II. Aim of the study:
To assess the efficiency of Erythropoietin in alveolar ridge preservation.
- Objectives:
Primary objective:
Dimensional changes of the ridge clinically and radiographically.
Secondary objective:
Postoperative pain.
Postoperative wound healing.
Histomorphometric analysis of the bone regeneration patterns of the extraction
sockets.
III. Materials and Methods
Study design and patient selection:
It is a randomized controlled clinical trial. Patients will be selected from the
outpatient clinic of the Department of Oral Medicine and Periodontology-Ain Shams
University and the British University of Egypt. All patients will sign an informed
consent about the details of the surgery according to the Ethical Committee Ain
Shams University.
Sample size:
The sample size was estimated based on assuming confidence level= 95% and study
power= 80%. Pandya et al. [29] reported that the Collagen percentage was 2.1%±0.6%
in EPO treated sockets while it was 1%±0.6% in non-treated sockets, the average
Standard deviation was 0.6%n. The minimum sample size was calculated to be 5
extraction sockets per group. This was increased to 7 sockets to make up for lost to
follow-up cases. The total sample size = number of groups × number per group= 3×7=
21 sockets. The sample size was collected by G power 3.0.10.
Eligibility criteria:
Inclusion criteria:
Age range (18-40).
Hopeless teeth indicated for extraction such as root fractures, caries, internal
root resorption, external root resorption, endodontic failures.
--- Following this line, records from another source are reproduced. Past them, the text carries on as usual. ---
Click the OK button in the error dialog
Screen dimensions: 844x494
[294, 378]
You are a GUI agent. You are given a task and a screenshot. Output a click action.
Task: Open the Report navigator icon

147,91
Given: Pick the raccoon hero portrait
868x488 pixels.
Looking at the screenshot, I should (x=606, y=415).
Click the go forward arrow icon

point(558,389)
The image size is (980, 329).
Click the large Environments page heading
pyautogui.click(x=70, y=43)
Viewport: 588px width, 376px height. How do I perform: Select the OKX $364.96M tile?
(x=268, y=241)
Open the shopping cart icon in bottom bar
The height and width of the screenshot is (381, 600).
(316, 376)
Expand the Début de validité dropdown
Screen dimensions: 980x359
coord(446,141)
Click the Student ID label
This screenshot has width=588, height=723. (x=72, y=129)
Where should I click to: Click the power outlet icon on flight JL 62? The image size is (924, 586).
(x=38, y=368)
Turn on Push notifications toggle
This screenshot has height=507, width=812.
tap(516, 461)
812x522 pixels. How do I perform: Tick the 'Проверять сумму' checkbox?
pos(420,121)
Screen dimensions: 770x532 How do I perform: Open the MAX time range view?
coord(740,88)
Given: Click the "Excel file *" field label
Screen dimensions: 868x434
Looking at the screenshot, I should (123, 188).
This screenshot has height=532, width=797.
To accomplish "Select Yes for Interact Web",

Systemically free patients using Cornell Medical Index-Health Questionnaire [36].
Patients diagnosed with intact surrounding alveolar bone (socket type I) [37].
Maxillary anterior teeth and/or premolars indicated for extraction.
Enough zone of keratinized tissue (≥2 mm).
Exclusion criteria:
Smokers
Occlusal trauma at the site of the graft
Pregnancy and lactation
Bad compliance with the plaque control instructions following initial therapy.
Interventions:
Pre-surgical phase:
Patients will be initially examined. All patients will receive oral hygiene instructions
using roll technique with a soft-bristled toothbrush and interdental floss, and phase I
therapy using an ultrasonic device if necessary. At baseline, intraoral periapical
radiographs, clinical periodontal measurements including plaque Index [38] , bleeding on
probing (BOP) [38], probing depth (PD) [38], and clinical attachment level (CAL) [38]
will be recorded at teeth adjacent to the extraction socket area using a UNC periodontal
probe [38].
Impressions will be taken using Alginate impression material before the extraction day.
Diagnostic casts will be made for the fabrication of a customized stent to standardize
the measurements of marginal crestal bone levels at baseline and 4 months post-extraction
[39].
Surgical preparation of Extraction socket:
After anesthetizing the surgical field with local anesthesia (4% Articaine , 1: 100
000 epinephrine), An atraumatic extraction procedure will be performed by cutting
the periodontal ligaments gently to preserve the buccal plate of bone using
periotome and forceps.
The socket will be irrigated with saline and curetted from any granulation tissue
following extraction then the buccal and lingual plate of bone will be checked for
absence of any fenestration or dehiscence using UNC periodontal probe.
Computer-generated randomization will be used to randomly divide the sockets into
three groups. Group I: Extraction sockets filled with CS/ β-GP/gelatin hydrogels
loaded EPO until the crestal level.
Group II: extraction sockets filled with CS/ β-GP/gelatin hydrogels alone until the
crestal level.
Group III: Natural healing socket (control group).
In the three groups, the flaps will be sutured with criss-cross horizontal mattress
technique with polypropylene 5-0 .
Implant placement Surgery
Patients will return for a follow-up examination at 4 months and implant placement.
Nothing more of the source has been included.